The problem - Which lines of the records contain "with"? Collect every one of them.

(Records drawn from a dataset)
--- START ---
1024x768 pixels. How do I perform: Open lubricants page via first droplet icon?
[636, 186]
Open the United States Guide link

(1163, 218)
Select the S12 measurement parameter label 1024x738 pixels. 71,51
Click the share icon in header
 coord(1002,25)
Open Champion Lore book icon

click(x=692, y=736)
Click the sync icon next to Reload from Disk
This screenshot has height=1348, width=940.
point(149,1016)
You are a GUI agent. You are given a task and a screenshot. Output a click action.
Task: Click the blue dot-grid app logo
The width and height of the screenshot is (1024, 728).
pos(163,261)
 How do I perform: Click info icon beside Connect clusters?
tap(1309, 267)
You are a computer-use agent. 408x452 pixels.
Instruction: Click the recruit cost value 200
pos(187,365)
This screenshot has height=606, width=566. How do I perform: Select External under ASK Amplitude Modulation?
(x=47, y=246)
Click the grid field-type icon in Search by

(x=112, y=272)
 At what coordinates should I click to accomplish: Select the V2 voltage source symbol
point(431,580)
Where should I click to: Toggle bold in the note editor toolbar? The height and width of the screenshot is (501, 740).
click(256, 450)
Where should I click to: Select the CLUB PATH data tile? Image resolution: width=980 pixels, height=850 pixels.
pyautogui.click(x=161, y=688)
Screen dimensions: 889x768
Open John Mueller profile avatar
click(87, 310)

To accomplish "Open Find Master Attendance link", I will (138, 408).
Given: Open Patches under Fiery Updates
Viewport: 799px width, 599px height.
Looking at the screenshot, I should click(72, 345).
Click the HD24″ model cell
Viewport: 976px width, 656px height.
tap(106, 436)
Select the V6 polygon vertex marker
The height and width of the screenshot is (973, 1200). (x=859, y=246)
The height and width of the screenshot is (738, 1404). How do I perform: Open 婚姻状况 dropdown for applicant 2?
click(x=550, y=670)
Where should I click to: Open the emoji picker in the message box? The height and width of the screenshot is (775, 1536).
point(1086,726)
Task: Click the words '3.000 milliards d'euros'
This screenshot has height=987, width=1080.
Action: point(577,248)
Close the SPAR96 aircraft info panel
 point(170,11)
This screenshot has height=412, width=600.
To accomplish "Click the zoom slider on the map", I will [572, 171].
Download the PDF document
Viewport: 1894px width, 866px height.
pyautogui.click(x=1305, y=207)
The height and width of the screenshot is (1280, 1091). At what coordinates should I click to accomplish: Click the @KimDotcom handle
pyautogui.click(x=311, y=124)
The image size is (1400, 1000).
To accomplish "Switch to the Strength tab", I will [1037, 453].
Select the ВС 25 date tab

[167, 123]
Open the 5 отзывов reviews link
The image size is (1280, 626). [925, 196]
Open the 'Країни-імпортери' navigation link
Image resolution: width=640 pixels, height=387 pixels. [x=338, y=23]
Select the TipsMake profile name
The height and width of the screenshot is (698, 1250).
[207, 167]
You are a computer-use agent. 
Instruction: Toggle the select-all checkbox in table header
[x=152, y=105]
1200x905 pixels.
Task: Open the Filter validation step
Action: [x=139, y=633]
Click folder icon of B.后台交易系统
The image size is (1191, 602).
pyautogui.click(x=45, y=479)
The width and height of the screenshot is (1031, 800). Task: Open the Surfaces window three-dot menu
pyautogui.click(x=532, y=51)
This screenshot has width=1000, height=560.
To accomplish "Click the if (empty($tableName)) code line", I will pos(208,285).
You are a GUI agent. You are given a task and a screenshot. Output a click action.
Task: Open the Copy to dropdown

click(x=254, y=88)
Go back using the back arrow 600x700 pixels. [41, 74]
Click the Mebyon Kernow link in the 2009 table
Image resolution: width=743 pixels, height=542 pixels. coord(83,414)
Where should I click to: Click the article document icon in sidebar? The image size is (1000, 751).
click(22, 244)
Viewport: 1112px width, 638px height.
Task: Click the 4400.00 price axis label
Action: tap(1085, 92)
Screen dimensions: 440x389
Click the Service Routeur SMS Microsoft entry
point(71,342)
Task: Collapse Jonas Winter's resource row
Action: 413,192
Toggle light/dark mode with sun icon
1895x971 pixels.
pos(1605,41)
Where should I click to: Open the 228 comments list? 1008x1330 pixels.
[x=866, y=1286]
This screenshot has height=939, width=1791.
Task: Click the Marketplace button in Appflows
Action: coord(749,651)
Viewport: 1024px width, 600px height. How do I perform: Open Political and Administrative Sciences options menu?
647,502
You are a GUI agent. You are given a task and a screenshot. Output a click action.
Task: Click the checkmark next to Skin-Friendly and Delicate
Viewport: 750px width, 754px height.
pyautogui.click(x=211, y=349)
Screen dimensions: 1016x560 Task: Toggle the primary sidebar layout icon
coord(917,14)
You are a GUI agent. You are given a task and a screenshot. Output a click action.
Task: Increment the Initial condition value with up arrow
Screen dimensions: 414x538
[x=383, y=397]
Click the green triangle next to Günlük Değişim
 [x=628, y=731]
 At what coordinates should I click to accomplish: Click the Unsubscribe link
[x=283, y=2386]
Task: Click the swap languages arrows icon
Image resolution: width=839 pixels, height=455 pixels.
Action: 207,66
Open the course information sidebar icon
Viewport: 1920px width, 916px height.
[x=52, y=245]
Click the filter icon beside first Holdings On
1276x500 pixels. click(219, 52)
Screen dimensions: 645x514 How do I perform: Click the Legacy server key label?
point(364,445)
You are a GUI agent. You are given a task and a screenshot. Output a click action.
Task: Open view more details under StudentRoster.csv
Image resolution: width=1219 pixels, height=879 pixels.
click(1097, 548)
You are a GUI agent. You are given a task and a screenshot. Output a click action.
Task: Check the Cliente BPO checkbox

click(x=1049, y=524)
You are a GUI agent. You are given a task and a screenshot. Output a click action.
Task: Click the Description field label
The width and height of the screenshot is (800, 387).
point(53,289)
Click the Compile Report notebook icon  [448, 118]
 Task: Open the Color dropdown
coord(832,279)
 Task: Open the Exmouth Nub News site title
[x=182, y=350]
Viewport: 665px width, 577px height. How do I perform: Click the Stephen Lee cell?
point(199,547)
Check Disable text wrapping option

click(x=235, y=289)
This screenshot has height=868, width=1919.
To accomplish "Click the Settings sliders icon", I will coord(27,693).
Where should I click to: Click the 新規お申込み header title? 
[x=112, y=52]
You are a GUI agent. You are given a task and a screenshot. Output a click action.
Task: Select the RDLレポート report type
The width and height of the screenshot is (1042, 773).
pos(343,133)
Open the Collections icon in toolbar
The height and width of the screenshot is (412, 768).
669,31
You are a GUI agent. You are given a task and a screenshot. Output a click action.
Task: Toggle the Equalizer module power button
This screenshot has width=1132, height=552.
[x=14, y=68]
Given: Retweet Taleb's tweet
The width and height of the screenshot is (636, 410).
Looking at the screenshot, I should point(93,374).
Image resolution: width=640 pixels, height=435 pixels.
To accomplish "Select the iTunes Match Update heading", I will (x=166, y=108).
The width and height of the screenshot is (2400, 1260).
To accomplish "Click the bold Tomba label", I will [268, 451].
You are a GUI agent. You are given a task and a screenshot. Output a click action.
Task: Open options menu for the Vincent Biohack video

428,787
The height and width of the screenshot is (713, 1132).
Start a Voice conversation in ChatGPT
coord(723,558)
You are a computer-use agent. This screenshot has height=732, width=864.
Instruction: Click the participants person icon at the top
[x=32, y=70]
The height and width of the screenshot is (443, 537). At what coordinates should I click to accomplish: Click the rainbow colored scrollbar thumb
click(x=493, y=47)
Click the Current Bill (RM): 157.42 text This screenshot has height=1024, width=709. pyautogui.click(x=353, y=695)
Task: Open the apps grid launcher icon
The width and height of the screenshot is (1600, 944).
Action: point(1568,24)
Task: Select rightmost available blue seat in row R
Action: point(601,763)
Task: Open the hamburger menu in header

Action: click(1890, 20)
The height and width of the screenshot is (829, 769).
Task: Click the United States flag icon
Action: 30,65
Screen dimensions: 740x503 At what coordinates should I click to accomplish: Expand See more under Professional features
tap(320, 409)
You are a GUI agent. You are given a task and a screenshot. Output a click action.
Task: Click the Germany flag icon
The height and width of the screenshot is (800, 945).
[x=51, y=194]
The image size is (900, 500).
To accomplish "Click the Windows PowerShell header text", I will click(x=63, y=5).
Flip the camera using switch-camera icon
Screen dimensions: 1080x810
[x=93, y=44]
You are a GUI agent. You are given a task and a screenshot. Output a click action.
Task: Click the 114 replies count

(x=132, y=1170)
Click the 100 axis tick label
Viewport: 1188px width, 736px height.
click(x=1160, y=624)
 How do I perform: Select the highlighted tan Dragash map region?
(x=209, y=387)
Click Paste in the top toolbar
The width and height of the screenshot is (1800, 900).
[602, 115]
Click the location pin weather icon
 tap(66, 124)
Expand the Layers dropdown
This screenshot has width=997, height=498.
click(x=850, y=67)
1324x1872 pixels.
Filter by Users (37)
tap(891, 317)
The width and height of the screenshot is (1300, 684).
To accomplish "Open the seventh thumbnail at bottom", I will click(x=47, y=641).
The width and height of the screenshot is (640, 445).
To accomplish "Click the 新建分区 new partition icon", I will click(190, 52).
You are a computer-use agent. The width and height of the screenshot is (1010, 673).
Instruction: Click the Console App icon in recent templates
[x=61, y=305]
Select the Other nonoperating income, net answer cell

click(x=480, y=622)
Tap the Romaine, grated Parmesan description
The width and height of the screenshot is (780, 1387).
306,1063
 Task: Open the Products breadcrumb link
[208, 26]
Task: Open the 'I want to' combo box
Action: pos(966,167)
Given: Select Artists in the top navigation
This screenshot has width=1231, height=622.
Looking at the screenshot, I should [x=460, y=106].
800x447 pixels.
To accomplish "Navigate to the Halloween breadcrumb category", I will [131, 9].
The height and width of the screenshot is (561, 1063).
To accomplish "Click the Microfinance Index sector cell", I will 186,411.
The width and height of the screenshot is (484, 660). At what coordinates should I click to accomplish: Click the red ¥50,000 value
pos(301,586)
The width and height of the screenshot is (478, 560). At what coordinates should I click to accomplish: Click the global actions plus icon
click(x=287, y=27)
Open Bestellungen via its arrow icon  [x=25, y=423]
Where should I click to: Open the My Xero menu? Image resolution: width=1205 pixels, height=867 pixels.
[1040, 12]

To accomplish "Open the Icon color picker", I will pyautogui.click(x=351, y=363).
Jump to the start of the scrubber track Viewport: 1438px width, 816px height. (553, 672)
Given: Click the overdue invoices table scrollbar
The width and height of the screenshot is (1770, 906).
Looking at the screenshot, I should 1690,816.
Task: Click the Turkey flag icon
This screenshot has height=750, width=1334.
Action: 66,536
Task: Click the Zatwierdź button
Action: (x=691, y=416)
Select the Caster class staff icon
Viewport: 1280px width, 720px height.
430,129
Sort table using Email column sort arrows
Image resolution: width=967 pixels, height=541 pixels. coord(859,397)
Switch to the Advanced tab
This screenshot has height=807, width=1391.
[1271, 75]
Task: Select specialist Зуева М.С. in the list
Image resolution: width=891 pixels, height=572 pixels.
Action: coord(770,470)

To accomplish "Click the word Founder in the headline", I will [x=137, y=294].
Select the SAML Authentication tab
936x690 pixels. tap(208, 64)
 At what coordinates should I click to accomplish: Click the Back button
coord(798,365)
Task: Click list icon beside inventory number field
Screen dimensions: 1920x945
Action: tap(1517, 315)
--- END ---
Solution to this task -
Toggle light/dark mode with sun icon
Task: Increment the Initial condition value with up arrow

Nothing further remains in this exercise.